(Data on locating elements within screens)

* BEGIN *

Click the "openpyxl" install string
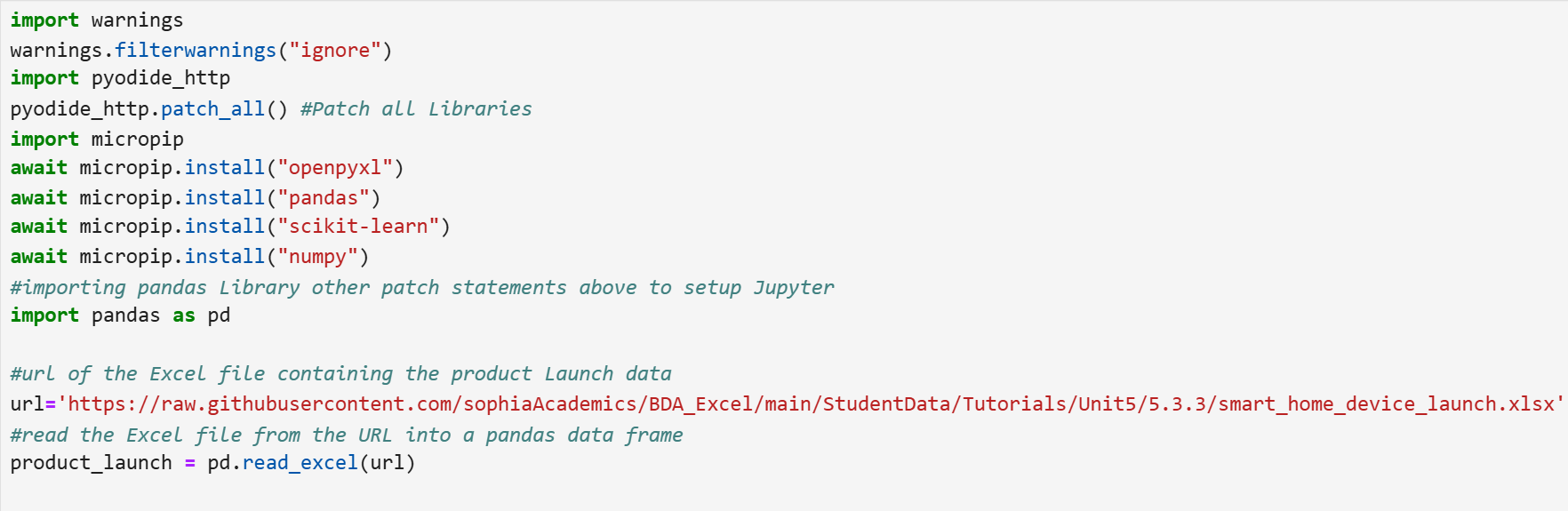(x=335, y=168)
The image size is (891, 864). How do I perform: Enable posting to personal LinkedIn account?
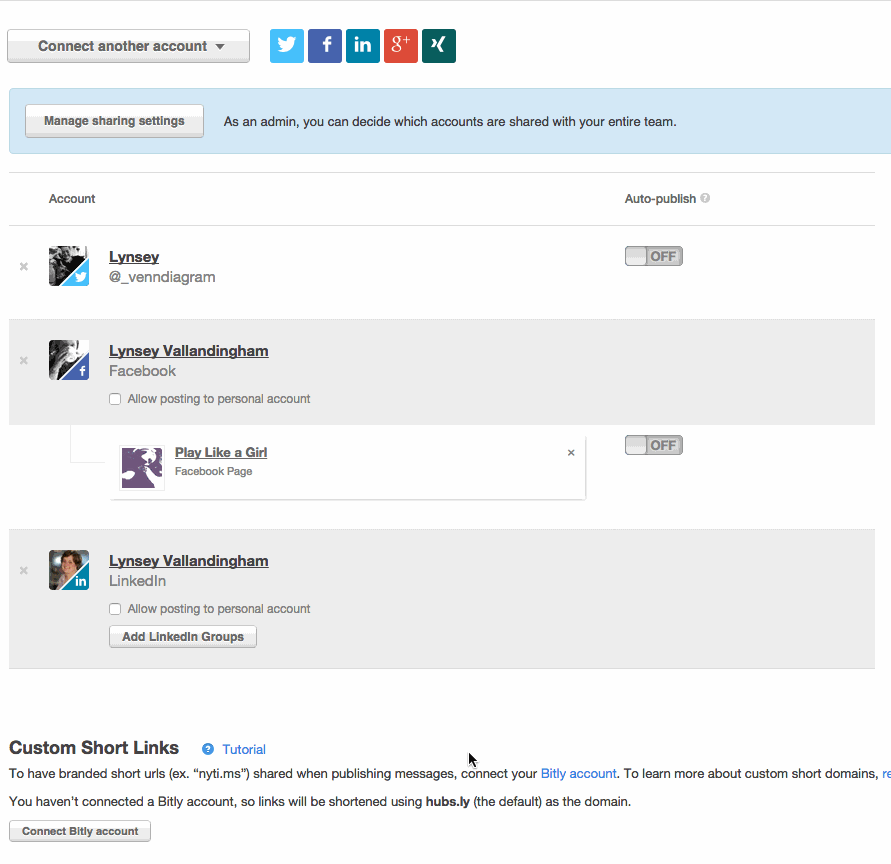coord(116,609)
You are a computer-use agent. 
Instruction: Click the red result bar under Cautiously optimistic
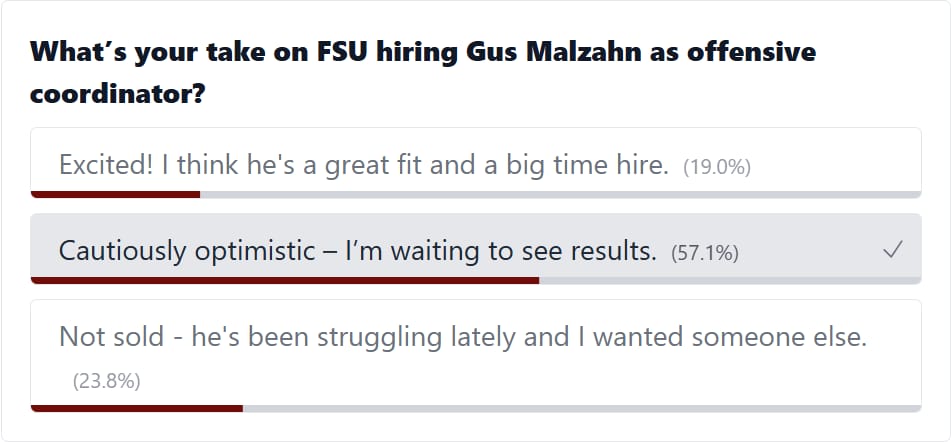[x=285, y=281]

* END *

[Description of the task]: Change every "Click" in the data to "Select" and reproduce the data with everything else unchanged. Omit the pictures from your answer.

[Final result]:
Select the "openpyxl" install string
(x=335, y=168)
The image size is (891, 864). How do I perform: Enable posting to personal LinkedIn account?
coord(116,609)
You are a computer-use agent. 
Instruction: Select the red result bar under Cautiously optimistic
[x=285, y=281]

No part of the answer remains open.